» List of tasks
[a] According to the interview excerpt on the THEMIS trial, how much did ticagrelor reduce cardiovascular death, MI, or stroke in the overall trial?
[b] Pick up the THEMIS trial interview after its last sentence and carry it forward.

» Document excerpt
□ □ □ □

HCPLive: Can you discuss the details of the THEMIS trial, looking at the effect of ticagrelor on health outcomes in patients with diabetes mellitus?
Bhatt: THEMIS is the largest trial of diabetes to date. I don't mean in antiplatelet therapy—I mean the entire field. 19,000 patients with diabetes and coronary artery disease defined angiographically, treated with a stent, treated with bypass surgery, treated medically—it turned out 15% of patients were treated with PCI in the past—that's the biggest subgroup so that and that's what PCI refers to.
But in the overall THEMIS, patients were randomized to ticagrelor versus placebo on top of aspirin, and the trial was a positive trial, with a 10% reduction in cardiovascular death, MI, or stroke, that was statistically significant. Now, that was the overall of the THEMIS trial for the classic intent-to-treat analysis. If we wanted to look at on-treatment analyses, the results are even stronger and more robust in terms of magnitude of benefit, statistical significance. The overall trial showed significant reductions in MI, and ischemic stroke and ST-elevation MI, in amputation and acute-limb ischemia. So really, the full spectrum of non-fatal ischemic events was significantly reduced with ticagrelor versus placebo on top of aspirin in THEMIS.

□ □ □ □

» Record excerpts
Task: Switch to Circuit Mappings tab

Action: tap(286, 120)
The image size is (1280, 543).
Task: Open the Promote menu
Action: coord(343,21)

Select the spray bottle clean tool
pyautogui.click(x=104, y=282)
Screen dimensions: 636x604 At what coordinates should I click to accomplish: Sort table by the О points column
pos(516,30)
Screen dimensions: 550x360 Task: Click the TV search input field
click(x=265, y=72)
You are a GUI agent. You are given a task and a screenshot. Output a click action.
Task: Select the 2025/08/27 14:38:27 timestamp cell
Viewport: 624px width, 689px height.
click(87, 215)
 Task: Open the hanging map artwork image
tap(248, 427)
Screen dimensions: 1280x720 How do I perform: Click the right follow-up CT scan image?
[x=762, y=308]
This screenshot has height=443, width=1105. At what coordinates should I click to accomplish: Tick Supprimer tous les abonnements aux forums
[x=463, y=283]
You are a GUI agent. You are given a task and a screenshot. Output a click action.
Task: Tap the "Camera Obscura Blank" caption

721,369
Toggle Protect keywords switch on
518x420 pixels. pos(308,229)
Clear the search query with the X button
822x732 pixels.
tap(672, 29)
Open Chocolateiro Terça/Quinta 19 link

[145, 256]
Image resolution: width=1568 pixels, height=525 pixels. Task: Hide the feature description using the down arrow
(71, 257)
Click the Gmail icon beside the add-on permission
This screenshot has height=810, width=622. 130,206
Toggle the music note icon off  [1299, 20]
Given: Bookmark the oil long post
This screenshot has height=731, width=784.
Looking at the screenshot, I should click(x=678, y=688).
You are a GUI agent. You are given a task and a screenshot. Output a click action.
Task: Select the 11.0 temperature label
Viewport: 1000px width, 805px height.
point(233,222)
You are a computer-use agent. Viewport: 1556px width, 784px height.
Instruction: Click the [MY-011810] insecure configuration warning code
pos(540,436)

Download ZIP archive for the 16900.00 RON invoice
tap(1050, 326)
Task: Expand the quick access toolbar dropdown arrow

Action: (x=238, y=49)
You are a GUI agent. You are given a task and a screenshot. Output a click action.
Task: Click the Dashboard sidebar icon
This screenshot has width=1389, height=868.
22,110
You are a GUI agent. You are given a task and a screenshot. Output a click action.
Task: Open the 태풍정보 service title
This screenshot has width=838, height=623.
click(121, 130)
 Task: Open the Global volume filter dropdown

□ □ □ □

» Activity answers
[a] By 10%, a statistically significant reduction.

[b]
Now, THEMIS-PCI, looking at the 50% of patients with a history of prior PCI, largely stenting, there was an even larger reduction of 15% relative risk reduction—again, statistically significant, and therefore were willing to go into things like on-treatment analyses where the patients actually taking, adherent, not having side effects. There was even a reduction in all-cause mortality that was significant.
Now, there was a bleeding price to pay, as one would expect for ticagrelor versus placebo. It would be inconceivable that there not be an increase in bleeding. In the overall trial, there was over a doubling of rates of major bleeding. That was true both in THEMIS and THEMIS-PCI.
In THEMIS overall, really in the non-PCI patients, there was a signal toward more intercranial bleeding. In fact, it was significantly more intercranial bleeding. And that was largely due to subdural hematomas, largely due to falls, but still not a trivial thing to happen, intercranial bleeding. But the absolute rate in the overall trial is increased from 0.5 to 0.7 percent. So, small absolute increase, but statistically significant though.
That excess was really confined to the patients without a history of PCI. For that reason, the history of PCI patients within THEMIS and THEMIS-PCI had benefit. It didn't have the intercranial hemorrhage finding.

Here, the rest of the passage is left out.